My consumer received time format is String
with value 20/5/14_9:22:25
or 20/5/14_9:22:5
or 20/5/14_12:22:25
or 20/10/14_9:2:25
etc...
all the above have very diffrent date time pattern from yy/MM/dd_HH:mm:ss
and there can be many posiblity's of having single digit day,month,hour,minute and/or seconds.
is there a masterpattern which will i can use for DateTimeFormatter.ofPattern(format)
which will work for all the above pattern??
The patterns look the same
DateTimeFormatter formatter = DateTimeFormatter.ofPattern("yy/M/dd_H:mm:s");
LocalDate parsedDate = LocalDate.parse("20/5/14_9:22:25", formatter);
System.out.println(parsedDate);
parsedDate = LocalDate.parse("20/5/14_9:22:5", formatter);
System.out.println(parsedDate);
parsedDate = LocalDate.parse("20/10/14_9:22:25", formatter);
System.out.println(parsedDate);
output
2020-05-14
2020-05-14
2020-10-14
Counter-intuitively but very practically, for numbers one pattern letter, for example M
or H
, does not mean one digit but rather “as many digits as it takes”. So M
parses both 5
and 10
(and even 05
).

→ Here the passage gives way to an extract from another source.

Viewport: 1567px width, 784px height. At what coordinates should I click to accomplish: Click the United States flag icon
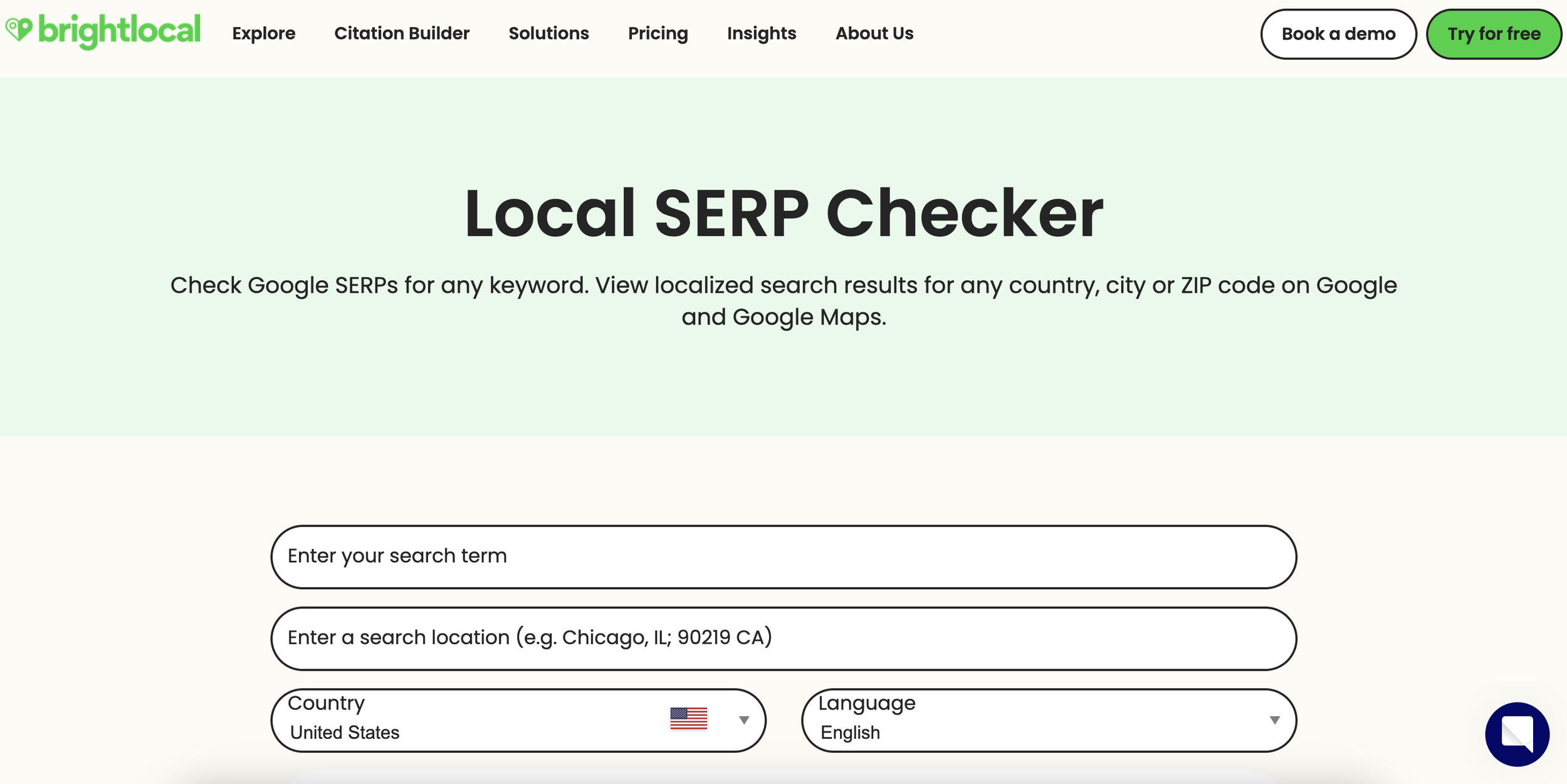(x=688, y=718)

H
parses 9
and 12
, etc. By contrast two pattern letters, for example MM
or HH
, means exactly two digits, so will not work for parsing neither a month of 5 nor an hour of 9. It would require 05
or 09
. Or as the documentation puts it:
Number: If the count of letters is one, then the value is output using the minimum number of digits and without padding. Otherwise, the count of digits is used as the width of the output field, with the value zero-padded as necessary. …
So if you need to accept one-digit day of month or one-digit minute of the hour, also use one pattern letter d
and m
, respectively.
But having a hour of 29
(as you had in earlier versions of the question) is wrong.